**Complete the following**
1: According to the explanation of linear regression, what distribution must the error term follow for MSE loss to be read as maximum likelihood estimation?
2: Pick up the explanation of linear regression after its final sentence and keep writing it.

#### 1. Linear Regression Model
The linear regression model is typically written as:

$$
Y = X\beta + \epsilon
$$

Where:
- $ Y $ is the dependent variable (observed outcomes),
- $ X $ is the matrix of independent variables (predictors),
- $ \beta $ is the true vector of coefficients (parameters to be estimated),
- $ \hat{\beta} $ is the estimation of the true vector of coefficients $ \beta $
- $ \epsilon $ is the error term (assumed to be independent and identically distributed).

Minimizing Mean Squared Error $\text{MSE} = \frac{1}{n} \sum_{i=1}^n (Y_i - X_i\hat{\beta})^2$ provides a solution to this problem. In matrix form it can be written as $\hat{\beta} = \arg\min_{\hat{\beta}}\| Y - X \hat{\beta} \|_2^2$

#### 2. MSE as MLE under the assumption of Normality for $ \epsilon $
The mean square error (MSE) loss in linear regression can be interpreted as a specific implementation of maximum likelihood estimation (MLE) under the assumption that the error term follows a normal distribution $ \epsilon \sim \mathcal{N}(0, \sigma^2) $ with mean 0 and variance $ \sigma^2 $.

This implies that $ Y | X \sim \mathcal{N}(X\hat{\beta}, \sigma^2) $, meaning the conditional distribution of $ Y $ given $ X $ is normally distributed with mean $ X\hat{\beta} $ and variance $ \sigma^2 $.

In MLE, we aim to find the parameter $ \hat{\beta} $ that maximizes the likelihood of the observed data.

The likelihood function for the data $ \{Y_i, X_i\}_{i=1}^n $ is:

$$
L(\hat{\beta}, \sigma^2) = \prod_{i=1}^n \frac{1}{\sqrt{2\pi\sigma^2}} \exp\left(-\frac{(Y_i - X_i\hat{\beta})^2}{2\sigma^2}\right)
$$

Taking the natural logarithm to simplify (log-likelihood):

$$
\ell(\hat{\beta}, \sigma^2) = -\frac{n}{2} \log(2\pi) - \frac{n}{2} \log(\sigma^2) - \frac{1}{2\sigma^2} \sum_{i=1}^n (Y_i - X_i\hat{\beta})^2
$$

To maximize the log-likelihood with respect to $ \hat{\beta} $:
- The terms $ -\frac{n}{2} \log(2\pi) $ and $ -\frac{n}{2} \log(\sigma^2) $ are constants with respect to $ \hat{\beta} $, so they can be ignored.
- The remaining term to maximize (or equivalently minimize its negative) is:

$$
\frac{1}{2\sigma^2} \sum_{i=1}^n (Y_i - X_i\hat{\beta})^2
$$

Minimizing this is equivalent to minimizing the sum of squared errors (SSE):

$$
\text{SSE} = \sum_{i=1}^n (Y_i - X_i\hat{\beta})^2
$$

Dividing by $ n $ gives the mean squared error (MSE):

$$
\text{MSE} = \frac{1}{n} \sum_{i=1}^n (Y_i - X_i\hat{\beta})^2
$$

Thus, minimizing the MSE corresponds to maximizing the likelihood under the assumption of normally distributed errors.

**Given entries**

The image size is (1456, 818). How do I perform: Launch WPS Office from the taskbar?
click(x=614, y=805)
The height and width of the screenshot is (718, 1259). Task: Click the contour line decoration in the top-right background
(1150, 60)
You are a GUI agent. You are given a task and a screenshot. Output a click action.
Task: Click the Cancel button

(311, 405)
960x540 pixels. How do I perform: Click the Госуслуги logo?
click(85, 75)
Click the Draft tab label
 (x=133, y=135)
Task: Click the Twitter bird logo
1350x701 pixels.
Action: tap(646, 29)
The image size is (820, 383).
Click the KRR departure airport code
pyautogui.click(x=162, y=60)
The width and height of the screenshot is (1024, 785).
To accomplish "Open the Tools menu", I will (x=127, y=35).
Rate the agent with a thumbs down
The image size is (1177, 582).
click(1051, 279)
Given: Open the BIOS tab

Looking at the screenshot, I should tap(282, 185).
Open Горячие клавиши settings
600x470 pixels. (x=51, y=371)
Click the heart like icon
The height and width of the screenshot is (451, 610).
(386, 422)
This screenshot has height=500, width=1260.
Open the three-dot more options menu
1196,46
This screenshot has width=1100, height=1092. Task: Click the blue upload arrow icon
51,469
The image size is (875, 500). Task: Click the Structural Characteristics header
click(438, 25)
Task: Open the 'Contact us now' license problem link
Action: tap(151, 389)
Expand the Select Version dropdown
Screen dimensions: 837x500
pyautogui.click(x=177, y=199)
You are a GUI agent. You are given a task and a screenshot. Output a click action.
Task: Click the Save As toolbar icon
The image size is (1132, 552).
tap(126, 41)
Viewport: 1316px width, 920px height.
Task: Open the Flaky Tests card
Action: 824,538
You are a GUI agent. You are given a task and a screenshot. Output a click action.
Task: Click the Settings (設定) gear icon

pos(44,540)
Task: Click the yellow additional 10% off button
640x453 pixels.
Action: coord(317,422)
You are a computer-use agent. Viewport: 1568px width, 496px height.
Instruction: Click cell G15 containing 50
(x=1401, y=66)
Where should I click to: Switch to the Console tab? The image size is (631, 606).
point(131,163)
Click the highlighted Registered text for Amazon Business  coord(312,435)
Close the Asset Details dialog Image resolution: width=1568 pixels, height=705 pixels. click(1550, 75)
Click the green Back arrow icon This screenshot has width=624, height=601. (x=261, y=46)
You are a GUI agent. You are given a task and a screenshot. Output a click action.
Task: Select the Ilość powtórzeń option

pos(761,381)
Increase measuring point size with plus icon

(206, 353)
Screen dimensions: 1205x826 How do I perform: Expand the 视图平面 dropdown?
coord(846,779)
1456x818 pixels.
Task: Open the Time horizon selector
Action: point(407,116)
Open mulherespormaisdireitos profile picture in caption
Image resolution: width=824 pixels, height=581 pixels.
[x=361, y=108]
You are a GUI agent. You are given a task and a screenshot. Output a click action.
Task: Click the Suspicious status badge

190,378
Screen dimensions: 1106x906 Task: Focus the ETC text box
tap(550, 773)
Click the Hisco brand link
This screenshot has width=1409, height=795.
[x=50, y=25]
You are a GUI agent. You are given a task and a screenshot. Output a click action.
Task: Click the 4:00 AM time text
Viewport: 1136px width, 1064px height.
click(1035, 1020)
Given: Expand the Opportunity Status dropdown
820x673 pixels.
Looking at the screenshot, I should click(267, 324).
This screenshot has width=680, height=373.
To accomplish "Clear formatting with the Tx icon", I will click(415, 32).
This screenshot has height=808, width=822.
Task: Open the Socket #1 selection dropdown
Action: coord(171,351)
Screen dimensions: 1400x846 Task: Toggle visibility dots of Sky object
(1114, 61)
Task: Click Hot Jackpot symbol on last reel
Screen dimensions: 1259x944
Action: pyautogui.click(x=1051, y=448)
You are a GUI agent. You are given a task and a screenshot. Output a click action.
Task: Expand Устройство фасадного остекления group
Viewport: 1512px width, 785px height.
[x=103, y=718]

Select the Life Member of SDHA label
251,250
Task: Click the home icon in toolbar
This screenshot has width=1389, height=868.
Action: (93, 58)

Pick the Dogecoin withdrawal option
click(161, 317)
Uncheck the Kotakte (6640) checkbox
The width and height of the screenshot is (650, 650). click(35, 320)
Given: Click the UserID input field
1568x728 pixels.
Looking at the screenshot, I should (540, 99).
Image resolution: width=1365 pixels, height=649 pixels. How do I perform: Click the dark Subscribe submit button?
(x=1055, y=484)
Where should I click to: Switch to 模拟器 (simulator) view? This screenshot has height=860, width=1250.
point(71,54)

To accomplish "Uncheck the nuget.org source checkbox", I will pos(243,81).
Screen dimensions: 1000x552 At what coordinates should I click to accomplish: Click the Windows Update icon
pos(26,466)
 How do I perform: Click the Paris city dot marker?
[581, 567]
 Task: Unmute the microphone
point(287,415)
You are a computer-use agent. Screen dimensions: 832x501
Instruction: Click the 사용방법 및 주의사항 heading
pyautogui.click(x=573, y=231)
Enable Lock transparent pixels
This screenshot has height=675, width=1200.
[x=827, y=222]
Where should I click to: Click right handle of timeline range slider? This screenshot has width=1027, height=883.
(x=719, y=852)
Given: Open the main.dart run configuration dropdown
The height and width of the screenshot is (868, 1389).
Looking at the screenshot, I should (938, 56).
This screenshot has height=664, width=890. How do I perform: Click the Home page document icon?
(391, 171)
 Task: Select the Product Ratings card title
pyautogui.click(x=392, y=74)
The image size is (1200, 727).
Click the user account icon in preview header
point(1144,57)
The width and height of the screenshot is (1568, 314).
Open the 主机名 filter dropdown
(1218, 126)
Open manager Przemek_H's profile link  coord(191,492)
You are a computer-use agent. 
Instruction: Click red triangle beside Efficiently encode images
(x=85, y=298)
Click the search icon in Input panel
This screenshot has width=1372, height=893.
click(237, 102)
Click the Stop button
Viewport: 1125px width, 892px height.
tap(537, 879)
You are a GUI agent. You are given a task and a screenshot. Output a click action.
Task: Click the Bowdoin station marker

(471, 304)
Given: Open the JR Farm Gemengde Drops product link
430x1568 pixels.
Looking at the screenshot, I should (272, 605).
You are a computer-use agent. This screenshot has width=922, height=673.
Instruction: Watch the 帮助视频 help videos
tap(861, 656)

**Responses by task**
1: A normal distribution with mean 0 and variance σ².

2:
#### 3. Analytical solution
Our loss function is:

$$
RSS(\hat{\beta}) = (y - X\hat{\beta})^T (y - X\hat{\beta})
$$

Expanding this and using the fact that $(u - v)^T = u^T - v^T$, we have:

$$
RSS(\hat{\beta}) = y^T y - y^T X\hat{\beta} - \hat{\beta}^T X^T y + \hat{\beta}^T X^T X \hat{\beta}.
$$

Noting that $y^T X\hat{\beta}$ is a scalar, and for any scalar $r \in \mathbb{R}$ we have $r = r^T$, it follows that:

$$
y^T X\hat{\beta} = (y^T X\hat{\beta})^T = \hat{\beta}^T X^T y.
$$

So, all together:

$$
RSS(\hat{\beta}) = y^T y - 2\hat{\beta}^T X^T y + \hat{\beta}^T X^T X \hat{\beta}.
$$

*Note: If you are not familiar with matrix calculus, see this [cookbook](https://atmos.washington.edu/~dennis/MatrixCalculus.pdf) by Barnes (2006) with detailed derivations before proceeding with the next steps.*

Now we'll differentiate $RSS(\hat{\beta})$ with respect to $\hat{\beta}$:

$$
\frac{\partial RSS}{\partial \hat{\beta}} = \frac{\partial}{\partial \hat{\beta}} y^T y - 2 \frac{\partial}{\partial \hat{\beta}} \hat{\beta}^T X^T y + \frac{\partial}{\partial \hat{\beta}} \hat{\beta}^T X^T X \hat{\beta}.
$$

Since $y^T y$ is constant with respect to $\hat{\beta}$, its derivative is 0. The other terms simplify as follows:
- $-2 \frac{\partial}{\partial \hat{\beta}} (\hat{\beta}^T X^T y) = -2 X^T y$,
- $\frac{\partial}{\partial \hat{\beta}} (\hat{\beta}^T X^T X \hat{\beta}) = 2 X^T X \hat{\beta}$.

Combining these results:

$$
\frac{\partial RSS}{\partial \hat{\beta}} = 0 - 2 X^T y + 2 X^T X \hat{\beta}.
$$

We want to minimize $RSS(\hat{\beta})$, so we set the derivative equal to zero:

$$
\frac{\partial RSS}{\partial \hat{\beta}} = 0 \implies -2 X^T y + 2 X^T X \hat{\beta} = 0.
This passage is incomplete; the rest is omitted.